→ Task requirements
Output all entries exactly as they appear and skip the pictures.

[Dataset records]
◇ ◇ ◇ ◇ ◇

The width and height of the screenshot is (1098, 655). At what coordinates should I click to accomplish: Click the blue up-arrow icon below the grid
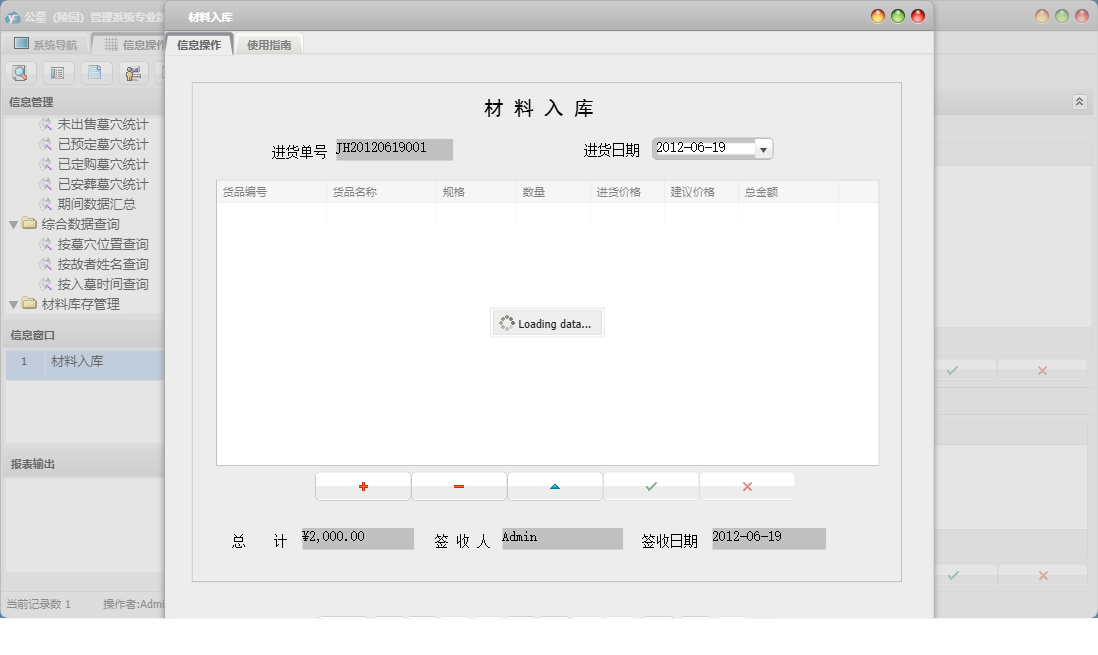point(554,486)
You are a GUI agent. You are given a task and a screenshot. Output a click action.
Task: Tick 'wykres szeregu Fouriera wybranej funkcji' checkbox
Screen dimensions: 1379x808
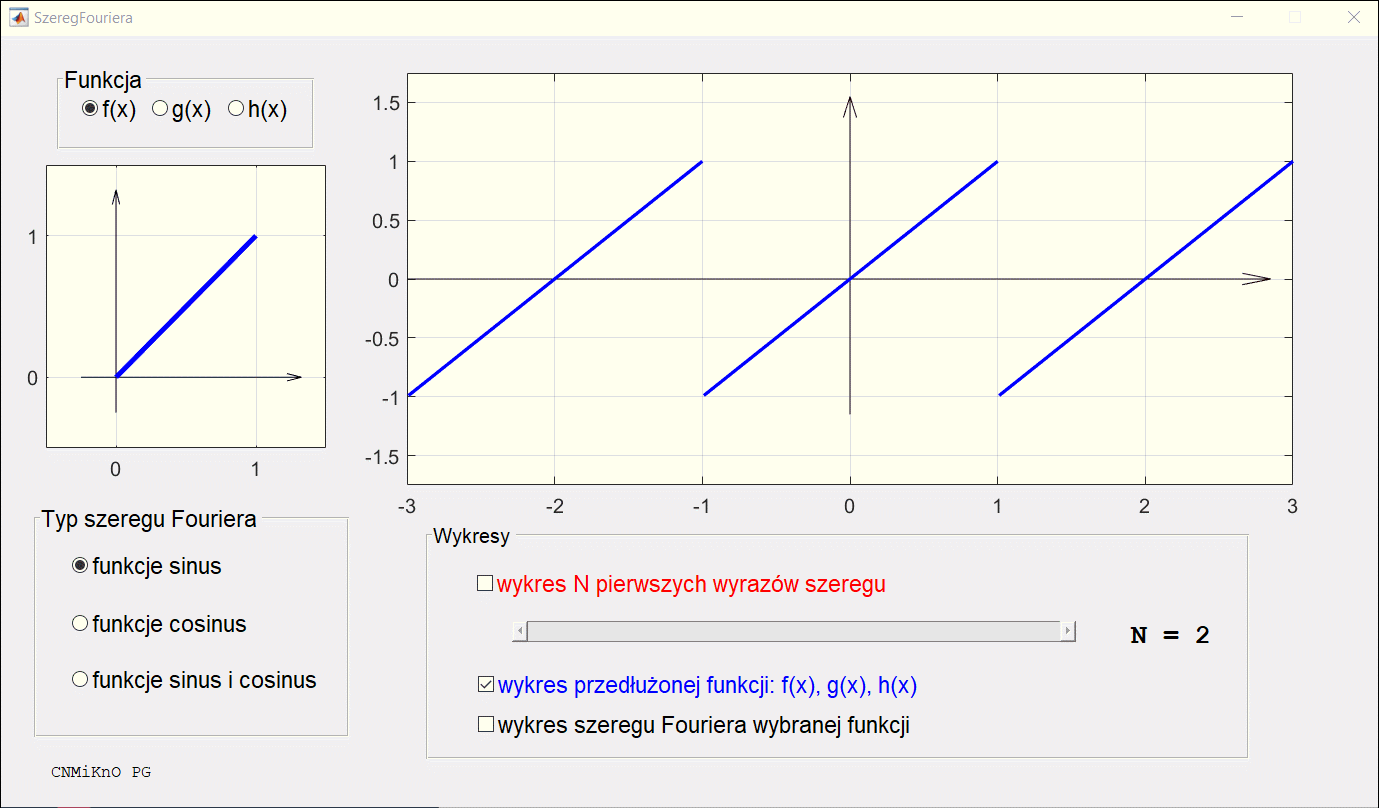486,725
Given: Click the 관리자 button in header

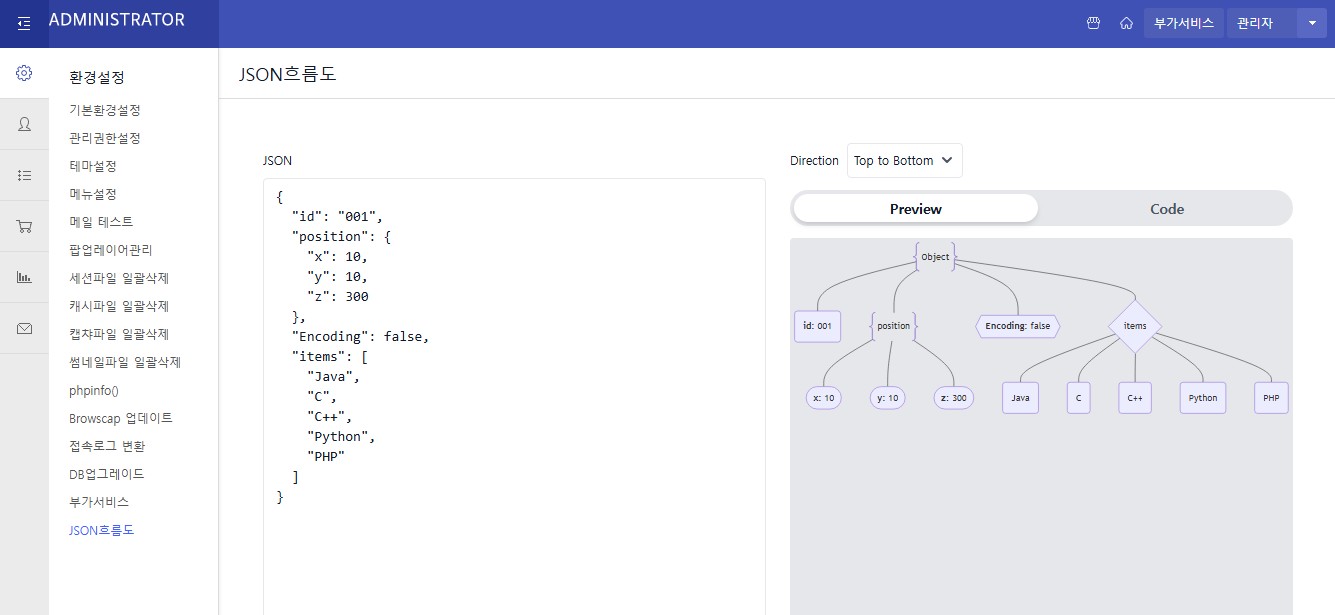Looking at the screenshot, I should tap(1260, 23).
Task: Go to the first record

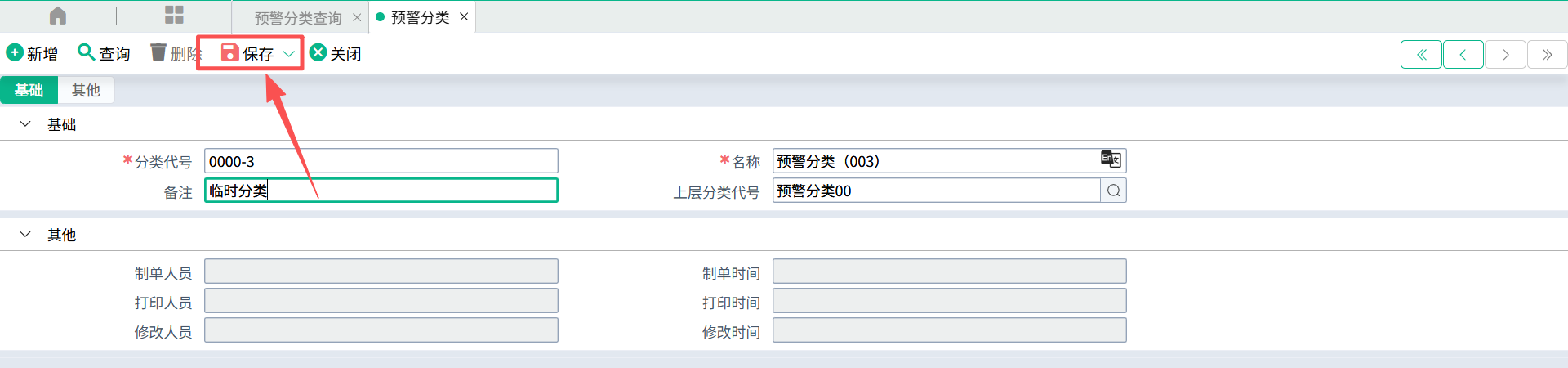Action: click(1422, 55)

◇ ◇ ◇ ◇ ◇

→ Your solution
The width and height of the screenshot is (1098, 655). At what coordinates should I click to accomplish: Click the blue up-arrow icon below the grid
point(554,486)
You are a GUI agent. You are given a task and a screenshot. Output a click action.
Task: Tick 'wykres szeregu Fouriera wybranej funkcji' checkbox
Screen dimensions: 1379x808
486,725
Given: Click the 관리자 button in header

Looking at the screenshot, I should tap(1260, 23).
Task: Go to the first record

Action: click(1422, 55)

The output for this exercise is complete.